More details have come to light about the all-but-certain Google phone.
The Wall Street Journal reported Tuesday that the search-engine giant plans a series of announcements over the next two weeks about Google mobile-phone software, which would bundle together most Google applications — search, maps, YouTube, instant-messaging — on a mobile platform.
The Google phone, sometimes called the gPhone in semi-mocking reference to the Apple iPhone, would not be an actual cell phone.

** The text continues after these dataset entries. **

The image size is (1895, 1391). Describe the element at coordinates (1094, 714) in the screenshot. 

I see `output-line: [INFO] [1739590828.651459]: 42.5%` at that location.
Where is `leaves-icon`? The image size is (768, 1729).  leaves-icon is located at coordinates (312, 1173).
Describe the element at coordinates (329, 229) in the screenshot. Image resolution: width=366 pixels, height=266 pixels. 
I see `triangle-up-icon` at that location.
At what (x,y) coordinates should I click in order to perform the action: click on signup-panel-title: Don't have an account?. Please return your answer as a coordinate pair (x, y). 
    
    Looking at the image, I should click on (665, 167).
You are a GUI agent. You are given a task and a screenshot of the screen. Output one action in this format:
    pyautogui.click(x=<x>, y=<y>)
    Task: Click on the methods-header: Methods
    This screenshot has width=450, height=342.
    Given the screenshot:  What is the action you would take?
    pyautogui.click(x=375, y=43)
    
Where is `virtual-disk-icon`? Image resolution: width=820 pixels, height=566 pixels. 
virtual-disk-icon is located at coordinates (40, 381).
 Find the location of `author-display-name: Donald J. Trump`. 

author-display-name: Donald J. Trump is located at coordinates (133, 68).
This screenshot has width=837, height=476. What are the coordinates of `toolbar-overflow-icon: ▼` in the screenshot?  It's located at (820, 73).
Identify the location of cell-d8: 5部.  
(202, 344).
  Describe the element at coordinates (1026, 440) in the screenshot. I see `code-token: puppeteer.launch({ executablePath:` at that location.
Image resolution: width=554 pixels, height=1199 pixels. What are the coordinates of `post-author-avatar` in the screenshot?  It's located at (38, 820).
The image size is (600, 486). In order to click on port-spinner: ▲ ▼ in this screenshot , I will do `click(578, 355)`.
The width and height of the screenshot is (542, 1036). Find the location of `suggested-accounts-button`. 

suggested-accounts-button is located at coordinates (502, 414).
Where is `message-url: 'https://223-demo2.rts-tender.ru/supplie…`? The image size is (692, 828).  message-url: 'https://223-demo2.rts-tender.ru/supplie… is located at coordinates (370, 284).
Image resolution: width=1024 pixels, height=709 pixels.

Instead, it would be an operating system, possibly free, that would run on several different models of cell phone.
Most radical of all, however, the presumably Linux-based OS would be "open" to third-party developers, meaning that anyone could create applications for it.
U.S. cellular carriers severely restrict what consumers can do with their cell phones, especially when compared to the availability of plans, services and software available in Europe and Asia.
Most write or license specific applications that run only on phones running on their networks, and forbid the addition of third-party software.
They often disable the Wi-Fi networking capabilities many smartphones now come equipped with, forcing the use of their expensive data plans to access the Internet.
Rumors are that the Google phone would have few, if any, such restrictions, and would support GPS tracking, Wi-Fi, high-speed "3G" cellular networking and a still and video camera, depending on the hardware.
The Journal cites unnamed sources as saying Google has been talking to Taiwan's HTC and South Korea's LG Electronics about making phones that will run the Google mobile OS.
Google may also be ready to name T-Mobile, in some ways the most consumer-friendly of the major U.S. cellular carriers, as the Google phone's wireless operator of choice.